● Assignment:
Transcription should be exact. Include all entries.
--*--
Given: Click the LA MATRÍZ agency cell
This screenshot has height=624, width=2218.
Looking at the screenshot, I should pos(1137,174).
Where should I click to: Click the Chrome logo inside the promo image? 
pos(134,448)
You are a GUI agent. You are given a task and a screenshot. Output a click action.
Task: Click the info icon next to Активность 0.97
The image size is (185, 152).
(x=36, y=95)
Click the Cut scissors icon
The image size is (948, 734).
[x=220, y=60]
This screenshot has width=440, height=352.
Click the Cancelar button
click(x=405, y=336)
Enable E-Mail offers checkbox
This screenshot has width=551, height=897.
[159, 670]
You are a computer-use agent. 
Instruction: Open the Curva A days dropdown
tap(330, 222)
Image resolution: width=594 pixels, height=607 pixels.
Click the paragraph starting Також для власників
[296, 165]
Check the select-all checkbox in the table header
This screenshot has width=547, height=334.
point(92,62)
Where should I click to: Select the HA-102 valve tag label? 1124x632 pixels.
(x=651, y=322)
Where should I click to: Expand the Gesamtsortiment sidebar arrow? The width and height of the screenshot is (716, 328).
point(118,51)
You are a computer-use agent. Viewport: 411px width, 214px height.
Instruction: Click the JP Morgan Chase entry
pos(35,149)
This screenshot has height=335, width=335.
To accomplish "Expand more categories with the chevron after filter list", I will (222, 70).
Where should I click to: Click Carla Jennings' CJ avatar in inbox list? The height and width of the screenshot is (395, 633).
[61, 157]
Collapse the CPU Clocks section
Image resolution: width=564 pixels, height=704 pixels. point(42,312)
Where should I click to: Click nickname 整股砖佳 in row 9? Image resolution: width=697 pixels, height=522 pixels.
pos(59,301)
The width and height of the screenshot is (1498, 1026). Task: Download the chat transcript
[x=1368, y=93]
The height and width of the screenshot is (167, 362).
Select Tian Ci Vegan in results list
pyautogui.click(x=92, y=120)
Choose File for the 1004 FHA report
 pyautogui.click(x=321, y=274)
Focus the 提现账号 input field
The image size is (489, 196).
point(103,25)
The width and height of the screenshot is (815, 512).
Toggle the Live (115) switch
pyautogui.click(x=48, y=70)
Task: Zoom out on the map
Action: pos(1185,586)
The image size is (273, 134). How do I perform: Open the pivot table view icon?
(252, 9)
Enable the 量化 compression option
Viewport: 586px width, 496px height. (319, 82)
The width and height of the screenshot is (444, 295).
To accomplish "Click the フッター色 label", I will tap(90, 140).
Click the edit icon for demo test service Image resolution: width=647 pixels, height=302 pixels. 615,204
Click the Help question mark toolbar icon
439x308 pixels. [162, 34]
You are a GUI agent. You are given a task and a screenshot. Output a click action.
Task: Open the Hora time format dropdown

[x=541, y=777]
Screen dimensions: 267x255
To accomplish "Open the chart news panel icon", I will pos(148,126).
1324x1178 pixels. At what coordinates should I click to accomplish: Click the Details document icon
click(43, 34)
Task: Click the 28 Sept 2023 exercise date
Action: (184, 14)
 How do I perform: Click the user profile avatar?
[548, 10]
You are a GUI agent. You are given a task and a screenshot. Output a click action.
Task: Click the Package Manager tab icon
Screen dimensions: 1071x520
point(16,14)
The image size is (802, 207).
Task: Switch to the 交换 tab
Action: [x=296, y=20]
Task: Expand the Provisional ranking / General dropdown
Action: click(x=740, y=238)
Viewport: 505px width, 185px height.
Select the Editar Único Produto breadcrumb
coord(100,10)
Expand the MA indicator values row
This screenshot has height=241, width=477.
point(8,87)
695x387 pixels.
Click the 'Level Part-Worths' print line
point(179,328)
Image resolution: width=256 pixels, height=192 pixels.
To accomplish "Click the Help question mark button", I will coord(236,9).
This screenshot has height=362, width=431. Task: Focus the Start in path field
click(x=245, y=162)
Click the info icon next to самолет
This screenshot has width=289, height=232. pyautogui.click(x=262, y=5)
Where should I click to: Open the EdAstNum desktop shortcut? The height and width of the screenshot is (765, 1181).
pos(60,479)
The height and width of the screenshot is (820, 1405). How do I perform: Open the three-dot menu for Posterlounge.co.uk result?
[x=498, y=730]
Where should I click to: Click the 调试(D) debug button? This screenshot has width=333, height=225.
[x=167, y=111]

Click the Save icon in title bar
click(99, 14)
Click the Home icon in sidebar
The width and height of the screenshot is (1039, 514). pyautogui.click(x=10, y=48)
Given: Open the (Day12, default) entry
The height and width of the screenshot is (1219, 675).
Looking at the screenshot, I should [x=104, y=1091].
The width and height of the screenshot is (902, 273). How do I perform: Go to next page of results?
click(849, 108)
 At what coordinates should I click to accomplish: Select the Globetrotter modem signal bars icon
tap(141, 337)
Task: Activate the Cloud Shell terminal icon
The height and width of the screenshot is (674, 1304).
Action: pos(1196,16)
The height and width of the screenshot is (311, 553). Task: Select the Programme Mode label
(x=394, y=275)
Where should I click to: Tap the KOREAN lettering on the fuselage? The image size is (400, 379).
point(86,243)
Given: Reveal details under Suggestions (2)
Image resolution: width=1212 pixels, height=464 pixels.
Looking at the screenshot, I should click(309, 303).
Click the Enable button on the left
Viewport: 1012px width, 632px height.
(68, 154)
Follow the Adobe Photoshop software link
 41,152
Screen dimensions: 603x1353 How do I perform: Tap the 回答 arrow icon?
--*--
● Answer section:
Given: Click the LA MATRÍZ agency cell
This screenshot has height=624, width=2218.
Looking at the screenshot, I should pos(1137,174).
Where should I click to: Click the Chrome logo inside the promo image? 
pos(134,448)
You are a GUI agent. You are given a task and a screenshot. Output a click action.
Task: Click the info icon next to Активность 0.97
The image size is (185, 152).
(x=36, y=95)
Click the Cut scissors icon
The image size is (948, 734).
[x=220, y=60]
This screenshot has width=440, height=352.
Click the Cancelar button
click(x=405, y=336)
Enable E-Mail offers checkbox
This screenshot has width=551, height=897.
[159, 670]
You are a computer-use agent. 
Instruction: Open the Curva A days dropdown
tap(330, 222)
Image resolution: width=594 pixels, height=607 pixels.
Click the paragraph starting Також для власників
[296, 165]
Check the select-all checkbox in the table header
This screenshot has width=547, height=334.
point(92,62)
Where should I click to: Select the HA-102 valve tag label? 1124x632 pixels.
(x=651, y=322)
Where should I click to: Expand the Gesamtsortiment sidebar arrow? The width and height of the screenshot is (716, 328).
point(118,51)
You are a computer-use agent. Viewport: 411px width, 214px height.
Instruction: Click the JP Morgan Chase entry
pos(35,149)
This screenshot has height=335, width=335.
To accomplish "Expand more categories with the chevron after filter list", I will (222, 70).
Where should I click to: Click Carla Jennings' CJ avatar in inbox list? The height and width of the screenshot is (395, 633).
[61, 157]
Collapse the CPU Clocks section
Image resolution: width=564 pixels, height=704 pixels. point(42,312)
Where should I click to: Click nickname 整股砖佳 in row 9? Image resolution: width=697 pixels, height=522 pixels.
pos(59,301)
The width and height of the screenshot is (1498, 1026). Task: Download the chat transcript
[x=1368, y=93]
The height and width of the screenshot is (167, 362).
Select Tian Ci Vegan in results list
pyautogui.click(x=92, y=120)
Choose File for the 1004 FHA report
 pyautogui.click(x=321, y=274)
Focus the 提现账号 input field
The image size is (489, 196).
point(103,25)
The width and height of the screenshot is (815, 512).
Toggle the Live (115) switch
pyautogui.click(x=48, y=70)
Task: Zoom out on the map
Action: pos(1185,586)
The image size is (273, 134). How do I perform: Open the pivot table view icon?
(252, 9)
Enable the 量化 compression option
Viewport: 586px width, 496px height. (319, 82)
The width and height of the screenshot is (444, 295).
To accomplish "Click the フッター色 label", I will tap(90, 140).
Click the edit icon for demo test service Image resolution: width=647 pixels, height=302 pixels. 615,204
Click the Help question mark toolbar icon
439x308 pixels. [162, 34]
You are a GUI agent. You are given a task and a screenshot. Output a click action.
Task: Open the Hora time format dropdown

[x=541, y=777]
Screen dimensions: 267x255
To accomplish "Open the chart news panel icon", I will pos(148,126).
1324x1178 pixels. At what coordinates should I click to accomplish: Click the Details document icon
click(43, 34)
Task: Click the 28 Sept 2023 exercise date
Action: (184, 14)
 How do I perform: Click the user profile avatar?
[548, 10]
You are a GUI agent. You are given a task and a screenshot. Output a click action.
Task: Click the Package Manager tab icon
Screen dimensions: 1071x520
point(16,14)
The image size is (802, 207).
Task: Switch to the 交换 tab
Action: [x=296, y=20]
Task: Expand the Provisional ranking / General dropdown
Action: click(x=740, y=238)
Viewport: 505px width, 185px height.
Select the Editar Único Produto breadcrumb
coord(100,10)
Expand the MA indicator values row
This screenshot has height=241, width=477.
point(8,87)
695x387 pixels.
Click the 'Level Part-Worths' print line
point(179,328)
Image resolution: width=256 pixels, height=192 pixels.
To accomplish "Click the Help question mark button", I will coord(236,9).
This screenshot has height=362, width=431. Task: Focus the Start in path field
click(x=245, y=162)
Click the info icon next to самолет
This screenshot has width=289, height=232. pyautogui.click(x=262, y=5)
Where should I click to: Open the EdAstNum desktop shortcut? The height and width of the screenshot is (765, 1181).
pos(60,479)
The height and width of the screenshot is (820, 1405). How do I perform: Open the three-dot menu for Posterlounge.co.uk result?
[x=498, y=730]
Where should I click to: Click the 调试(D) debug button? This screenshot has width=333, height=225.
[x=167, y=111]

Click the Save icon in title bar
click(99, 14)
Click the Home icon in sidebar
The width and height of the screenshot is (1039, 514). pyautogui.click(x=10, y=48)
Given: Open the (Day12, default) entry
The height and width of the screenshot is (1219, 675).
Looking at the screenshot, I should [x=104, y=1091].
The width and height of the screenshot is (902, 273). How do I perform: Go to next page of results?
click(849, 108)
 At what coordinates should I click to accomplish: Select the Globetrotter modem signal bars icon
tap(141, 337)
Task: Activate the Cloud Shell terminal icon
The height and width of the screenshot is (674, 1304).
Action: pos(1196,16)
The height and width of the screenshot is (311, 553). Task: Select the Programme Mode label
(x=394, y=275)
Where should I click to: Tap the KOREAN lettering on the fuselage? The image size is (400, 379).
point(86,243)
Given: Reveal details under Suggestions (2)
Image resolution: width=1212 pixels, height=464 pixels.
Looking at the screenshot, I should click(309, 303).
Click the Enable button on the left
Viewport: 1012px width, 632px height.
(68, 154)
Follow the Adobe Photoshop software link
 41,152
Screen dimensions: 603x1353 How do I perform: Tap the 回答 arrow icon?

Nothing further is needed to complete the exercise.